I am importing data from a csv file where the date column contains dates recorded in different formats. I wish to parse the column so that it has the class date
and such that all of the dates are formatted in the same style (i.e %d-%m-%Y). I wish to use lubridate
as I have some experience with it and want to get better using it.
I have looked for answers here Parsing dates with different formats and here Parsing dates in multiple formats in R using lubridate but I found the answers incomplete.
Typically when I import csv data I change the col_types
like so:
potatoes <- read_csv("data/potato_prices.csv",
col_types = cols(
DATE = col_date(format = "%Y-%m-%d"),
'M04003DE00BERM372NNBR' = col_double())) %>%
rename("Price" = "M04003DE00BERM372NNBR")
but because my DATE column contains dates in different formats, dates not formatted like "%Y-%m-%d"
return an NA and the class of the column appears as unknown.
I have tried col_guess
, instead of specifying with col_date
with the exact date formats and then mutating the DATE column with the following code, but it has not worked as I would like.
potatoes <- read_csv("data/potato_prices.csv",
col_types = cols(
DATE = col_guess(),
'M04003DE00BERM372NNBR' = col_double()))
potatoes <- potatoes %>%
mutate(DATE = parse_date_time(DATE, orders = c("Ymd", "dmY"))) %>%
rename("Price" = "M04003DE00BERM372NNBR")

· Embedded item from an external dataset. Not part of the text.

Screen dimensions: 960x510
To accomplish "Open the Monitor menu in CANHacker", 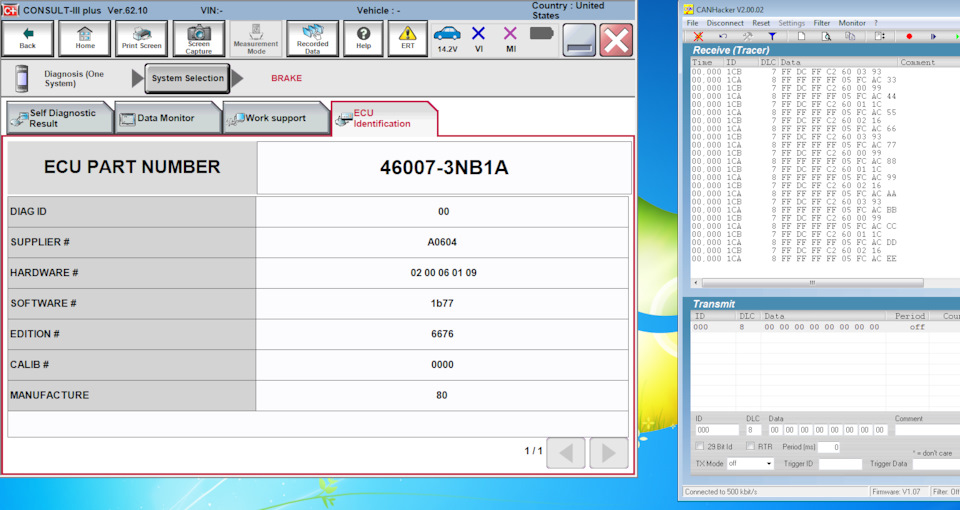I will tap(852, 22).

Here is an example of how my data appears in excel in csv format
DATE <- c("1879-01-01", "1879-02-01", "1879-03-01", "1879-04-01", "1/05/1990", "1/06/1990", "1/07/1990", "1/08/1990", "1/09/1990", "1/10/1990")
Price <- c("23", "17.9", "17.8", "18", "20", "22", "20", "19", "17.2", "15")
spuds <- data.frame(DATE, Price)
I wish to have a tibble with two columns; DATE as class col_date
and Price as class col_double
. I will then create plots using ggplot
and I think it will be easiest if my DATE column is in class date.
Thanks